Wyświetl Pojedyńczy Post
Stary 06-09-2021, 13:53   #327
Guren
 
Guren's Avatar
 
Reputacja: 1 Guren ma wspaniałą reputacjęGuren ma wspaniałą reputacjęGuren ma wspaniałą reputacjęGuren ma wspaniałą reputacjęGuren ma wspaniałą reputacjęGuren ma wspaniałą reputacjęGuren ma wspaniałą reputacjęGuren ma wspaniałą reputacjęGuren ma wspaniałą reputacjęGuren ma wspaniałą reputacjęGuren ma wspaniałą reputację
Parę dni później
Stanisław zdjął z poręczy pusty rękaw, żeby przyłożyć go bliżej ciała. Zastanawiało go jak długo jeszcze takie sytuacje będą dla niego dziwne.
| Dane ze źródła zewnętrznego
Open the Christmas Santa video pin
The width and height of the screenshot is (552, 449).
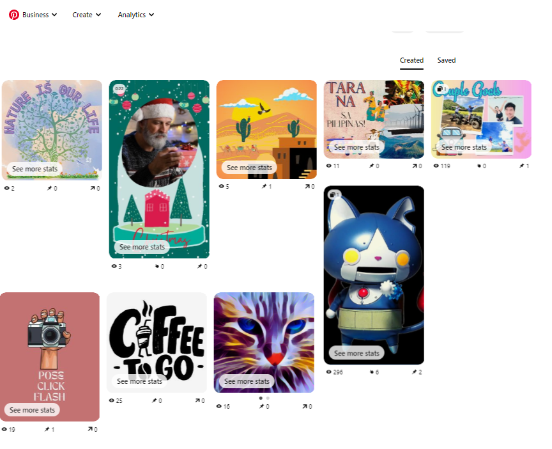[x=159, y=169]
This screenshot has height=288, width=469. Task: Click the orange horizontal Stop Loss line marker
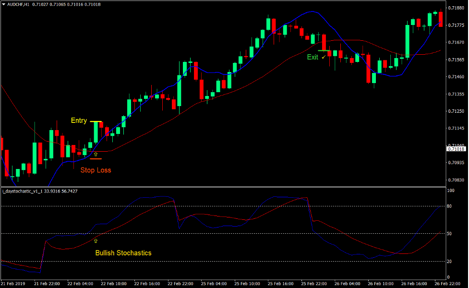pyautogui.click(x=96, y=159)
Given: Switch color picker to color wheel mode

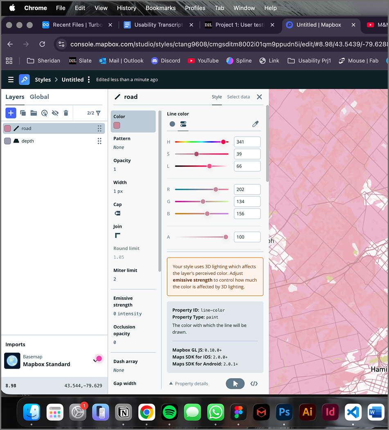Looking at the screenshot, I should coord(172,124).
I kiedy przestanie myśleć, że wszyscy się gapią na niego, bo nie ma ręki. I bez tego sytuacja prosiła się o pytania. Zaczynając od tego czemu po tylu aferach przyszedł do Mustangów. I to ze Stryjem Jakubem za którym otwarcie nie przepadał. Starszy Nowicki zaś od dłuższego czasu wpatrywał się w to w Plomiennego Alchemika, to w panią Hawkeye-Mustang. Zważywszy, że jeden był ślepy, a drugi mrużyl podbite oczy dodawała sytuacji absurdu. Zwłaszcza, że Stryj miał podbite nie jedno, a dwoje oczu. Sam Stanisław poczuł na sobie w rok pani Rizy. Żeby zakryć siniec na szczęce oparł głowę na dłoni, a łokieć na oparciu fotela. Cisza zrobiła się nieznośna.
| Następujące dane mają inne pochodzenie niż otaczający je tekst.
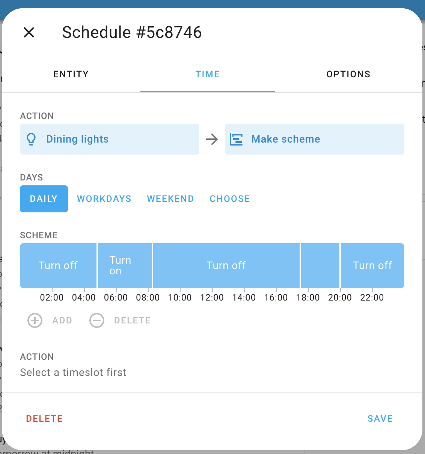Switch to the Options tab
Viewport: 425px width, 454px height.
348,74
Widocznie kiedy Stanisław leżał nieprzytomny doszło do więcej niż jednej afery. I potrzeby wielu wyjaśnień. Tym bardziej nie mógł sobie pozwolić na leżenie w łóżku. Co tam że stracił rękę...

Co się wydarzyło
Jakub Nowicki
dopił szklankę mleka. Ponownie odchrząknął. W końcu zaczął:
- No więc…. I tak wiem, że nie zaczyna się zdania od “No więc”, ale to dla podkreślenia jak szczera będzie ta opowieść. I że będzie bez owijania w bawełnę…
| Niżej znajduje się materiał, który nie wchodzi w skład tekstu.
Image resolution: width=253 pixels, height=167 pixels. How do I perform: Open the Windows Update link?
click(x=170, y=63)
WIĘC! Jak państwo pamiętacie po tym jak Pan Mustang przyszedł z oświadczeniem, że zapłaci za Automail… Swoją drogą jak na moje oko, to temu Panu przyszło za wiele razy to robić. Widać to po postawie obronnej jak ojciec rzucił się z wrzaskiem “Ty sukinsynu, jak śmiesz z tym….” Siergiej go unieruchomił zanim zrobił coś głupszego… No i potem z pokłonem obiecał, że spłacimy Automail z rehabilitacją. Pan Mustang na to, że ranny został jego człowiek, żołnierz. A i w dodatku Stachowi należy się renta. Siergiej dalej, że spłacimy nawet jak zajmie to lata. Mieliśmy ileś tam przerzucania kto spłaci. W sumie tutaj nie chodziło o jakieś poczucie honoru Nowickich. Bardziej idzie pod problemy typu “Co kraj to obyczaj”. U nas to grzeczne jak dwukrotnie padnie “Ależ to ja nalega” i “Ależ nie trzeba”. Kwestia która scena ma odpuścić, ale nie zmienia to faktu, że po tych dwóch razach przechodzi się do ciężkiej obrazy, a dalej do argumentacji na pięści.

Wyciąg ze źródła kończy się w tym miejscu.